We need to research how best to handle the scenario where an IOC becomes unresponsive and the client API (CAJ) throws ContextVirtualCircuitException with status 60:
EPICS CA Context Virtual Circuit Exception: Status: gov.aps.jca.CAStatus[UNRESPTMO=60,WARNING=0]=Virtual circuit connection unresponsive
Currently epics2web will attempt to reset the entire context in this scenario: context.destroy() is called and then a new CAJContext is created and all monitors are re-created.
However, the EPICS CA protocol specification (https://epics.anl.gov/docs/CAproto.html#secVCUnresponsive) says disconnect should be avoided in this scenario. Empirically I've observed CAJ does not recover automatically from status 60, but more research is needed as this could just be due to bugs in epics2web, especially if multiple IOCs are rebooted simultaneously. Recreating this scenario has proven tricky as killing a running Java CAS server results in status 24, something CAJ client can recover from automatically once the server is restarted. I'm seeing status 60 when an RTEMS IOC is restarted in production (maybe it crashes).
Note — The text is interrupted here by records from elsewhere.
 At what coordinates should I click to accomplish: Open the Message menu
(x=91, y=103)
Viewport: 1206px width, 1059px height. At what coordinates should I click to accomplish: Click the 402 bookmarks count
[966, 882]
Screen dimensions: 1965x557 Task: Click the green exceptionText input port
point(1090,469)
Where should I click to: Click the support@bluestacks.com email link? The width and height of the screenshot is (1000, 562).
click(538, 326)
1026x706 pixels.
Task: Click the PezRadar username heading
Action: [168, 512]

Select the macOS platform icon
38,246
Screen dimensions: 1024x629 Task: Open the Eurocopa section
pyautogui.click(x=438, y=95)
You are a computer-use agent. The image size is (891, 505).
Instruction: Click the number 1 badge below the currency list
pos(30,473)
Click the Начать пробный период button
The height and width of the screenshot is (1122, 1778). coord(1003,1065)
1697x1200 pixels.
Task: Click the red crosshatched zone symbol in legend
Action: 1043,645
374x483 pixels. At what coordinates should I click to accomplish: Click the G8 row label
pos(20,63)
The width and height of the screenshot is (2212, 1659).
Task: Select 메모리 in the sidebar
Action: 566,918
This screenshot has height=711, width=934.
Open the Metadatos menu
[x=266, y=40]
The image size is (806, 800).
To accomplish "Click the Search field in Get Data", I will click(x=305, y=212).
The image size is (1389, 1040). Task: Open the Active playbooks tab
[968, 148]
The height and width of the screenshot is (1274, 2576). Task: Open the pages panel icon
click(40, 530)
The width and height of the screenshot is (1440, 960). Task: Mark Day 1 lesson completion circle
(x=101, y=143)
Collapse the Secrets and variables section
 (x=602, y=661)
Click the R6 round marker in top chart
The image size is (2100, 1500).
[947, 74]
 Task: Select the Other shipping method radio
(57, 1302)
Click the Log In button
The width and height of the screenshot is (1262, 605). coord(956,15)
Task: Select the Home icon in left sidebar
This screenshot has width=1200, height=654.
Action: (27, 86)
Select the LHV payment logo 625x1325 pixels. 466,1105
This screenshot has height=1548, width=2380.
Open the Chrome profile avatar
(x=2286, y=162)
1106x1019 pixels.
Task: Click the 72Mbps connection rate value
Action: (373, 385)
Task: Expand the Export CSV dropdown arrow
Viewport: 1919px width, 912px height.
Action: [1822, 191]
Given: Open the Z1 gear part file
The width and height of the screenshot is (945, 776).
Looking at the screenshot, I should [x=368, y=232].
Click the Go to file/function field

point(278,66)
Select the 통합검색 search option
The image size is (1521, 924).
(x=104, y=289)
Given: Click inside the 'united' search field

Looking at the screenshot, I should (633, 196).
Note: an unresponsive IOC is different than a disconnected IOC. A disconnected IOC results in the Status 24:
EPICS CA Context Virtual Circuit Exception: Status: gov.aps.jca.CAStatus[DISCONN=24,WARNING=0]=Virtual circuit disconnect
In the case of CA Status 24, epics2web will defer to the underlying CAJ library to watch for the IOC to come back online and automatically retry to connect. In other words epics2web does nothing and ignores a ContextVirtualCircuitException with status 24.